On May 23, the Ohio Senate State and Local Government and Veterans Affairs Committee amended a non-election law bill, HB 509, and passed the bill. The amendment says that for 2012 only, qualified parties that polled at least 20% of the vote in the last election may have until 60 days before the general election to certify the names of their presidential and vice-presidential nominees. All other qualified parties must certify their national nominees no later than 90 days before the general election.
Without the amendment, the Democratic and Republican Parties could not legally have their national tickets appear on the November ballot, because their national conventions are August 27-30 (Republican) and September 3-6 (Democratic). Without the amendment, their certifications would be due on August 8.

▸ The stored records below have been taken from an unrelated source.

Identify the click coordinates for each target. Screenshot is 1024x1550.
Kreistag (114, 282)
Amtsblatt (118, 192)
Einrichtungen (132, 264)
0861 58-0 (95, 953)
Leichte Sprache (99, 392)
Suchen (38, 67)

The amendment provides that this temporary election law change (for 2012 only) will never be codified in the election code. Thus, it will be virtually invisible to researchers in the future. There seems to be no public policy reason why the law should not be amended for all qualified parties. Ohio has five qualified parties other than the Democratic and Republican Parties. If Americans Elect changed its mind and decided to have a presidential nominee after all, the discriminatory treatment could be injurious to Americans Elect. The other qualified minor parties will have held their presidential conventions by July, or else have already held their national conventions.
The bill will probably pass the Senate very soon, but then it must return to the House for concurrence.